Secondary degradation of bio-oil degraded crumb rubber and preparation of stable degraded crumb rubber modified asphalt

Abstract

Using bio-oil to desulfurize and degrade crumb rubber (CR) significantly enhances the compatibility between CR and asphalt, improving the workability of CR-modified asphalt and providing environmental and economic benefits. However, the secondary degradation of bio-oil degraded crumb rubber (ODR) in asphalt hinders the stability of ODR-modified asphalt. To optimize the mechanical performance of ODR-modified asphalt, the secondary degradation behaviors of ODR were investigated. The degree of CR degradation was determined by solubility testing, while the rheological properties and chemical structures of ODR-modified asphalt were characterized through rotational viscometer, dynamic shear rheometer, bending beam rheometer, and Fourier transform infrared spectrometer.
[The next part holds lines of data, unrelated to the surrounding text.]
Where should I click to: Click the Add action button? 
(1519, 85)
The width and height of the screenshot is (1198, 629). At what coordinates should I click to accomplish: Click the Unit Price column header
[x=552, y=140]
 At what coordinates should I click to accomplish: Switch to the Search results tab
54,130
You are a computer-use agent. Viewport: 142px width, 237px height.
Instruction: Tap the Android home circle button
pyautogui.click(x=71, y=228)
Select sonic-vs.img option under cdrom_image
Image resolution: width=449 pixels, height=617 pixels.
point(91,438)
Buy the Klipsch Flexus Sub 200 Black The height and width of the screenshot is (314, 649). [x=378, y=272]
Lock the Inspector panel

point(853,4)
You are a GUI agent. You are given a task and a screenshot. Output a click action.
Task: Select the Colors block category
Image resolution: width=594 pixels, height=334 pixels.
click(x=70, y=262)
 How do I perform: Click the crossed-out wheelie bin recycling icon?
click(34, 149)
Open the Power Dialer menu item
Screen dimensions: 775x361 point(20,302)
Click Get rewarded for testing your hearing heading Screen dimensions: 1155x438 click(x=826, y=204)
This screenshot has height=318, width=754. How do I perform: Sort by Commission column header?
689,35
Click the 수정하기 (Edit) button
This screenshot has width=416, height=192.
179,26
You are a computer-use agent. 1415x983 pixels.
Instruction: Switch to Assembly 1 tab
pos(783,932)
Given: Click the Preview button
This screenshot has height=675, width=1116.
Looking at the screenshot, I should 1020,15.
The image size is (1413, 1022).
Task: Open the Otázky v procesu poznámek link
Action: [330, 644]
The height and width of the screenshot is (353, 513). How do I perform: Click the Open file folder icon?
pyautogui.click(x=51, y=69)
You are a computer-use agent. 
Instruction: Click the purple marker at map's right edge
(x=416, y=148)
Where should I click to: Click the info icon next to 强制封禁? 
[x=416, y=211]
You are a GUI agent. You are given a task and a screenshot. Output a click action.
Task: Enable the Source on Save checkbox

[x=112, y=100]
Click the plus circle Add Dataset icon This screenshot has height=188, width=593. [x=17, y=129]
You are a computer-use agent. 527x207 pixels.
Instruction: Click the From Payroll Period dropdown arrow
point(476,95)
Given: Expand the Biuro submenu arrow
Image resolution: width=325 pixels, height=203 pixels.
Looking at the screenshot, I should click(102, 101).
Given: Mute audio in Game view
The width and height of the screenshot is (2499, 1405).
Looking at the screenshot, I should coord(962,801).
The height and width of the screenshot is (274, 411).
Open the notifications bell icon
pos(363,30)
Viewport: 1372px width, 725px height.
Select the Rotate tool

The processes for preparing stable ODR modifier and ODR-modified asphalt were proposed to mitigate the damage caused by bio-oil and degraded CR to the high temperature mechanical properties of asphalt. The results show that at lower processing temperatures for ODR-modified asphalt, the volatilization of light components is predominant, while higher processing temperatures prompt secondary degradation of ODR. By stirring at 280°C for 2 hours to acquire moderately degraded CR, and then concentrating it at 220°C for 2 hours, a stable ODR less susceptible to secondary degradation can be obtained. The workability, temperature sensitivity, and low temperature cracking resistance of stable ODR-modified asphalt improve significantly. The reduction of ester group and increase in aromaticity restore the high temperature deformation resistance of ODR-modified asphalt. Further, the inclusion of composite SBS extends the range of rheological properties in ODR-modified asphalt, bolstering the application potential of ODR in asphalt pavement.